Kementerian Pendidikan, Kebudayaan, Riset, dan Teknologi (Kemendikbudristek) berbagi pengalaman tentang tantangan digitalisasi di Indonesia pada acara internasional bertajuk “Conference on Challenges of the Digital Globalization in Indonesia” yang berlangsung pada 13 Juni 2024 di Berlin, Jerman.
Konferensi ini merupakan hasil kolaborasi apik antara Universitas Airlangga, Universitas Islam Riau, Fachhochschule Dortmund, Universität der Bundeswehr München, dan Deutscher Akademischer Austauschdienst (DAAD).
Atase Pendidikan dan Kebudayaan (Atdikbud) Kedutaan Besar Republik Indonesia (KBRI) Berlin, Roniyus Marjunus, menekankan pentingnya konferensi ini untuk memahami perkembangan digitalisasi di Indonesia. “Melalui konferensi ini, kita bisa memahami tantangan yang kita hadapi dalam dunia digital di Indonesia. Selain itu, acara ini juga menjadi tempat untuk bertukar perspektif antara Indonesia dan Jerman,” ungkap Roniyus.
Duta Besar Republik Indonesia di Jerman, Arif Havas Oegroseno, menjelaskan bahwa pasar digital di Indonesia terus tumbuh pesat. “Dengan populasi yang besar, pasar digital di Indonesia akan terus meningkat, bahkan bisa menyaingi Singapura,” ujar Havas.
Pada sesi berbagi praktik baik, Rektor Universitas Islam Riau, Syafrinaldi, memulai presentasinya dengan membahas tantangan digitalisasi dari perspektif masyarakat Islam di Indonesia. “Digitalisasi seperti dua sisi mata uang. Di satu sisi, membawa banyak keuntungan, membuat semuanya lebih efisien dan mudah. Namun di sisi lain, ada efek negatif yang harus diwaspadai, seperti penipuan di sektor perbankan,” jelas Syafrinaldi.
Dosen Fachhochschule Dortmund, Michael Bohne, kemudian membahas kerja sama antara Fachhochschule Dortmund – Universität der Bundeswehr München dengan Universitas Airlangga – Universitas Islam Riau. Fokus kerja sama ini meliputi pertukaran pelajar, publikasi bersama, kunjungan dosen tamu rutin, dan pengembangan kurikulum bersama.
Stefan Koos, perwakilan lain dari Fachhochschule Dortmund, menyoroti pentingnya regulasi dalam era digitalisasi yang dinamis. “Era digital yang terus berkembang memerlukan kesiapan para ahli hukum dalam menghadapi masalah yang ada dan yang akan datang.

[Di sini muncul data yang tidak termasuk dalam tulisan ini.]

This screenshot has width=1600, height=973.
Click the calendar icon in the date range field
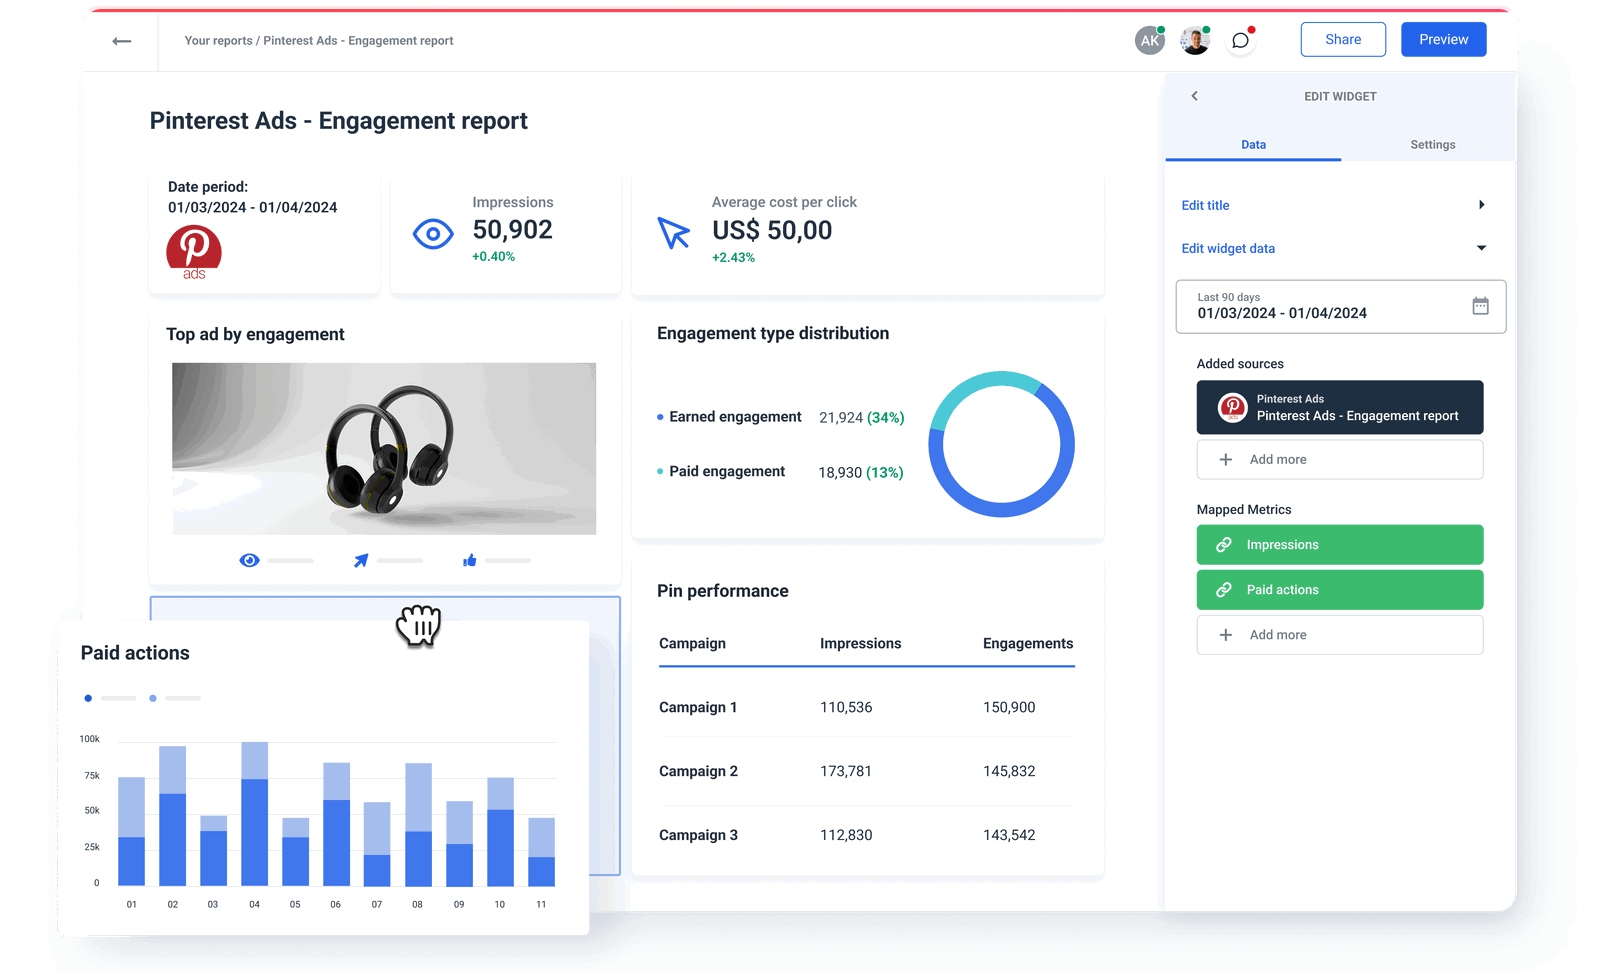pyautogui.click(x=1480, y=306)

Nilai-nilai tiap negara sering mempersulit pengaturan digitalisasi. Diperlukan peraturan khusus untuk mengatasi hal-hal baru yang muncul, terutama di dunia siber yang anonim dan sulit ditegakkan secara luas,” papar Stefan.
Menurut Stefan, ahli hukum, pengajar, praktisi, dan penegak hukum harus bisa merespons inovasi dengan cepat karena hukum positif sering kali datang terlambat. Ini menunjukkan betapa pentingnya fleksibilitas dalam menghadapi tantangan digital.

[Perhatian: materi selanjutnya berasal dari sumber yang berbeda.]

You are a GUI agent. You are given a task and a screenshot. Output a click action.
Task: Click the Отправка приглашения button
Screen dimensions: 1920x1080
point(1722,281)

Konferensi ini juga menghadirkan narasumber dari berbagai instansi Jerman, termasuk DAAD, Kementerian Federal Transportasi dan Infrastruktur Digital, Deutsche Gesellschaft für Internationale Zusammenarbeit (GIZ), dan German Asia-Pacific Business Association. Konferensi ini adalah bagian dari proyek “Digitalization of Law and Society in Indonesia” yang dijalankan oleh Michael Bohne dan Stefan Koos dengan dukungan DAAD sejak 2022 hingga akhir 2024. Proyek ini berfokus pada pengembangan kurikulum bersama dan pertukaran pelajar serta dosen di bidang digitalisasi dan hukum.
Acara ini dihadiri oleh sekitar 44 peserta dari DAAD, Senatkanzlei Berlin, perwakilan industri, yayasan, serta mahasiswa Indonesia yang menempuh pendidikan di Berlin. Selain mendapatkan wawasan berharga dari para narasumber, para peserta juga menikmati kudapan khas Indonesia, yaitu pastel, menambah kehangatan dan semangat dalam diskusi yang interaktif.